Today, I think I'll take it easy. I've been enjoying a go-go-go lifestyle lately of getting things done and organized. However, it's been harder and harder to get up in the morning and Bubby. It's a rainy day, so Bubby and I can't go outside. This'll be a perfect opportunity for me to relax and play with him.
Still, there are chores to do, but I don't have much on my list. Mending is the major project for today and I did half of it yesterday! I also have to go through the finances, prepare for tomorrow's errand day and I'd like to tidy up the master bedroom now that it's empty of boxes of stuff I put out for the garage sale.
As I've been reading God's Word, I'm coming to understand Him more and what His plans are and desire are for us. I'd love to blog about them, but I can't seem to get them into words. It's like this inner understanding that I can reckon, but can't express. Perhaps that's His way of holding me back until I'm ready to minister it or until He wants me to minister it. I'll keep it in prayer. At the same time, I don't want to hold back any ministry.

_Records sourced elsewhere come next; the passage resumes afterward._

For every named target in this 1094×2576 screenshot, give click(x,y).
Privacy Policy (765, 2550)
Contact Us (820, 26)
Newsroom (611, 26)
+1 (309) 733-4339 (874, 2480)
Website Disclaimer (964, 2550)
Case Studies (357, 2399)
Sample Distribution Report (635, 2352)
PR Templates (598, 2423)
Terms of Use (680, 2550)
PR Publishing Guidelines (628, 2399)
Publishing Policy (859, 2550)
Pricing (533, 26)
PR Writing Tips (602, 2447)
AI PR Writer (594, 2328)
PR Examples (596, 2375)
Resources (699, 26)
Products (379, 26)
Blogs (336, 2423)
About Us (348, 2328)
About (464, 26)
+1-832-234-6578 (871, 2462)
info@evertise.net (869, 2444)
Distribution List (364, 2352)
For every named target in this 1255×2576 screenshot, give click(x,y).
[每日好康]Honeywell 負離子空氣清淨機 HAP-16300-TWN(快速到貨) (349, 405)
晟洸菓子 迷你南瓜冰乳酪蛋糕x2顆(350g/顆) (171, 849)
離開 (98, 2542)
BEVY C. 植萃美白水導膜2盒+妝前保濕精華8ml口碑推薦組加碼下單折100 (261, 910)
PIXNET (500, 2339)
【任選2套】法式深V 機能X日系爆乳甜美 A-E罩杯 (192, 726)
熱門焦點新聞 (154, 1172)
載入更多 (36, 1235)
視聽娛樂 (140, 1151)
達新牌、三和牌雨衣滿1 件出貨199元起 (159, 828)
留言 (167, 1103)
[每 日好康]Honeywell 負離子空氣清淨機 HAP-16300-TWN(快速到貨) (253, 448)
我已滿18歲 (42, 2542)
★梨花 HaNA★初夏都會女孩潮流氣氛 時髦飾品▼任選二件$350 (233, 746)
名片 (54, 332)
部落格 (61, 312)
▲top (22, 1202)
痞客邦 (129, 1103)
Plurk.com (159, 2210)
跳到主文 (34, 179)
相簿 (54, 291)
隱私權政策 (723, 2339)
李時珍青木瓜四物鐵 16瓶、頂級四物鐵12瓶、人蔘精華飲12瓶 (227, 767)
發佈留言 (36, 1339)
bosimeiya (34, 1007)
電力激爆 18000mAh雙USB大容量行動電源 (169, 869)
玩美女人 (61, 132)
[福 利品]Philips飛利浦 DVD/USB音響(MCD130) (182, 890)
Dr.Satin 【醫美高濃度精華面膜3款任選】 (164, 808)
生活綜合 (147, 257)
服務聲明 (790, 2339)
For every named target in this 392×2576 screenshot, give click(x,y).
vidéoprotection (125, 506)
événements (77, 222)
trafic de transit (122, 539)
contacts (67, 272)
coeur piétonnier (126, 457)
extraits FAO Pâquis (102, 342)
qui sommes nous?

Speaking of ministry.....I grew up in a church that always emphasized that a Christian needs a ministry and it's not a ministry until you're doing something for the church. Needless to say, they broke a lot of hearts and made many people angry. Still, there is this emphasis in the AG church to have a ministry. Thankfully, my church recognizes that ministries don't have to particularly be big and boastful. Still, I have that "I need a ministry" in the back of my mind. I almost feel like it's wrong to spend time weeding my garden, or making sure my house is tidy, or getting all my chores done in a timely manner, or staying home in the evenings. I almost feel I should be using my time to be out winning souls. Then I remember, I DO have a ministry. My ministry is right here in my home. I have a husband who needs me here and a child who needs Christian rearing. God's work is in the work of the home. God's work is in weeding my garden and caring for my family. I have two souls at home that need Christ. I have two other souls in my extended family who I see often who need Christ. I have a slew of friends who need witnessing and I'm the one to do it. So I'm not out in a nursing home, or at a soup kitchen. That's not where God has me. God has me at this point in my life at home where I belong and I should not be worried about it.
God needs me home, studying His Word, praying and growing as a Christian so I can be a witness to those around me who need Christ. I don't have to "go to a ministry." God sent one to me.
Still, I am looking into charitable efforts I can do from home, like the Linus Project.